La plupart des matériaux sont décrits soit comme des conducteurs, soit comme des isolants, en fonction de leur capacité à conduire ou non l'électricité. Les oxydes de structure “pérovskite” SrTiO3 et LaAlO3 , par exmple, sont tous les deux isolants. Cependant, ils présentent une particularité: lorsqu'on réalise une jonction entre ces deux matériaux, leur interface devient conductrice ! En s'y intéressant de plus près, on constate qu'une fine couche d'électrons se forme au voisinnage de cette interface. D'où viennent ces électrons ? Comment se répartissent-ils près de l'interface ? Sébastien Lemal et  Philippe Ghosez du service de Physique Théorique des Matériaux (PhyTheMa -Unité de Recherche CESAM), en collaboration avec des expérimentateurs du groupe du Professeur Jean-Marc Triscone de l’Université de Genève, sont parvenus à rationaliser l'apparition des électrons à cette interface sur base de leurs propriétés supraconductrices. Leur résultats sont discutés dans un article récemment publié dans la revue Advanced Science(1).
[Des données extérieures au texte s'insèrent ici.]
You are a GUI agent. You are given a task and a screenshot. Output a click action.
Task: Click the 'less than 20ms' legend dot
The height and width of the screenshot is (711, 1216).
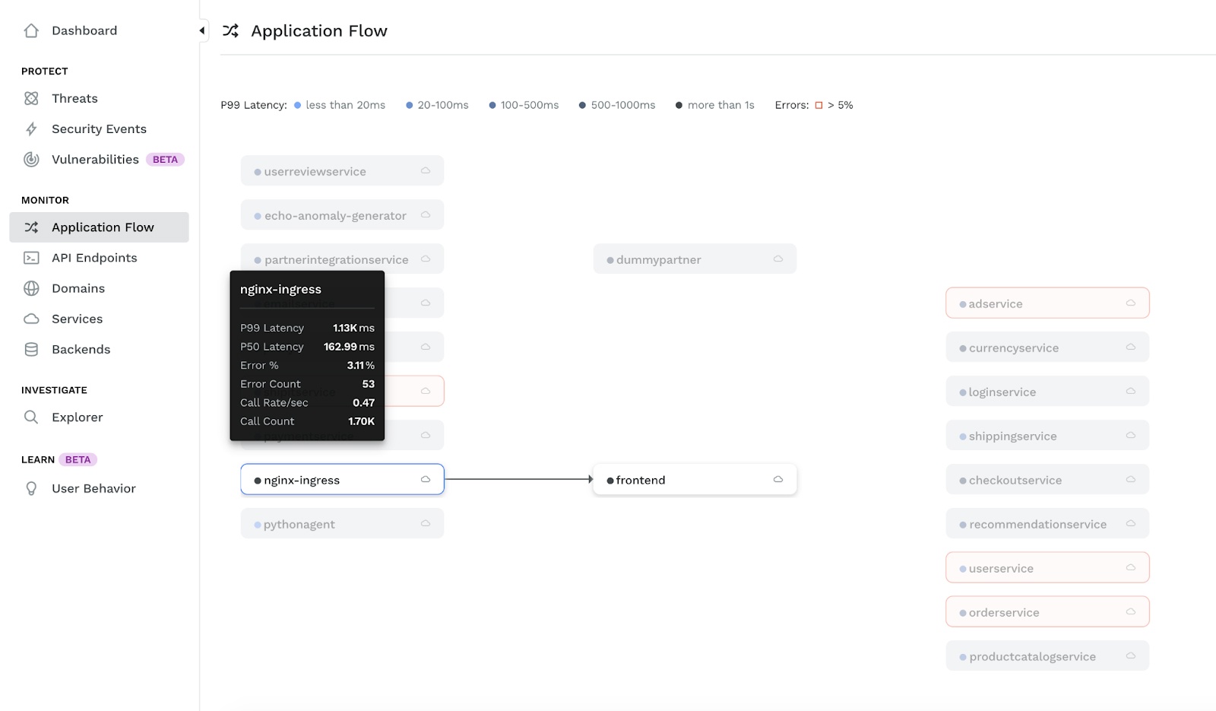coord(298,105)
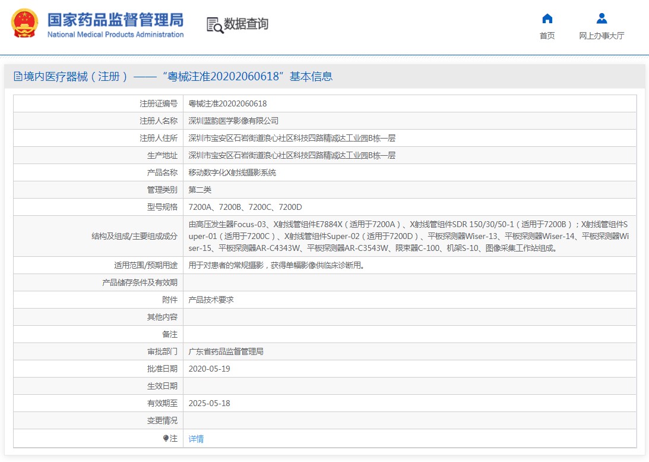Click the small bulb icon beside 注
Viewport: 649px width, 462px height.
(x=166, y=438)
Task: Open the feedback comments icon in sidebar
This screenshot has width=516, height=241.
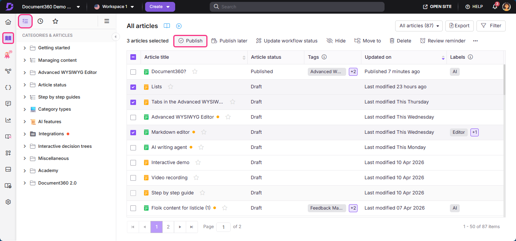Action: coord(8,103)
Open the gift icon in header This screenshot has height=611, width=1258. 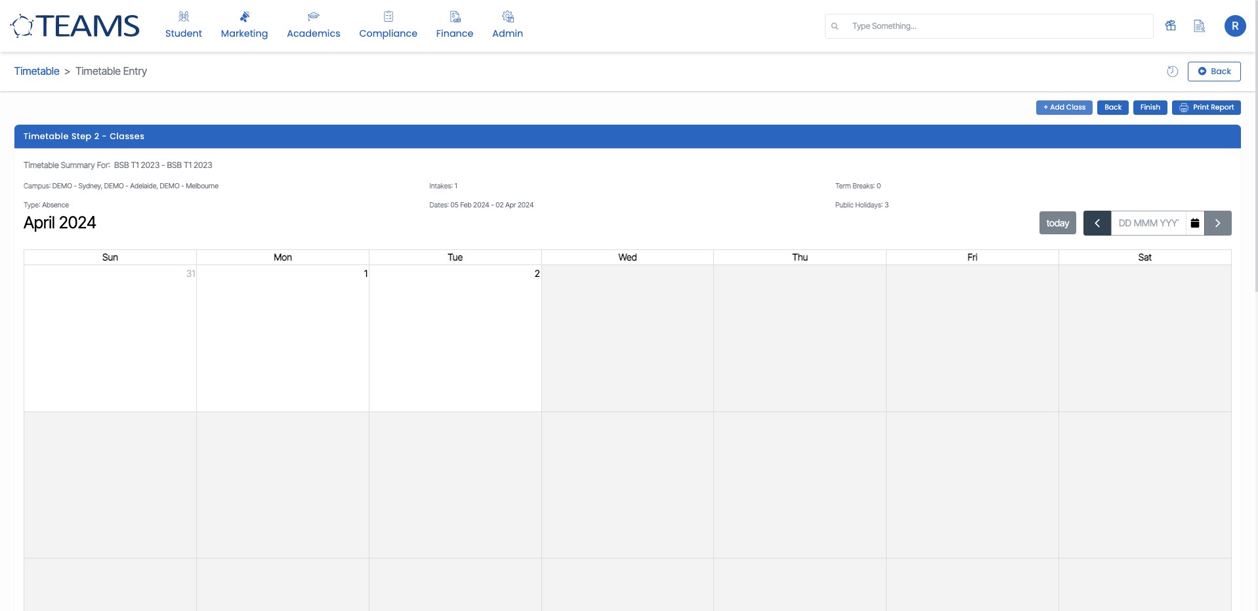pos(1170,26)
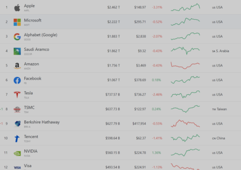View Tesla's green price sparkline
241x170 pixels.
click(185, 94)
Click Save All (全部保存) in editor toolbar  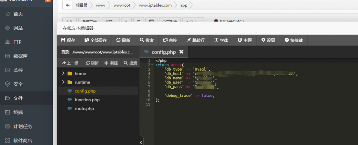[x=95, y=40]
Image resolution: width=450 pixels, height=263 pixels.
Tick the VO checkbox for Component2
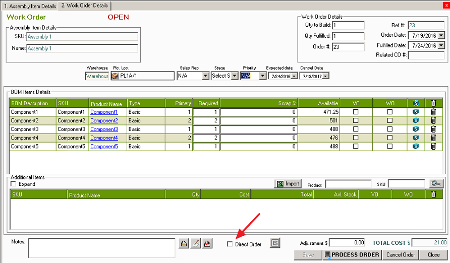(356, 120)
Une des découvertes majeures de ces dernières années dans le doamine des oxydes fonctionnels est la nature conductrice de l'interface entre les oxydes isolants SrTiO3 et LaAlO3.. Leur jonction se caractérise par l'existence d'un “gaz” d'électrons confinés près de l'interface qui la rend métallique, sans avoir à recourir au dopage externe tel que réalisé dans les dispositifs à semiconducteurs habituels. L’origine de ce gaz, qui possède de nombreuses propriétés dont la supraconductivité et une très grande mobilité dans le plan de la jonction, reste sujette à débat dans la communauté scientifique. De plus, ce type d'interface peut-être réalisé à l'échelle de quelques couches atomiques seulement !

Gaz electron isoalnts

Apparition d'un gaz d'électrons entre deux isolants ! En réalisant la jonction entre les isolants LaAlO3 (en rouge) et SrTiO3 (en bleu), il apparait un gaz d'électrons confinés près de l'interface (en jaune). La densité de ce gaz dépend de la composition du LaAlO3: en le remplaçant par un alliage mélangeant 50% de LaAlO3 et 50% de SrTiO3, la densité de surface du gaz est divisée par deux. De plus, à basse température, cette différence de densité modifie l'expansion du gaz, qui s'éloigne de l'interface quand la densité diminue. Il en résulte une différence nette de l'expansion de la phase supracondutrice. [Figure: Sébastien Lemal, copyright: PhyTheMa@ULiège]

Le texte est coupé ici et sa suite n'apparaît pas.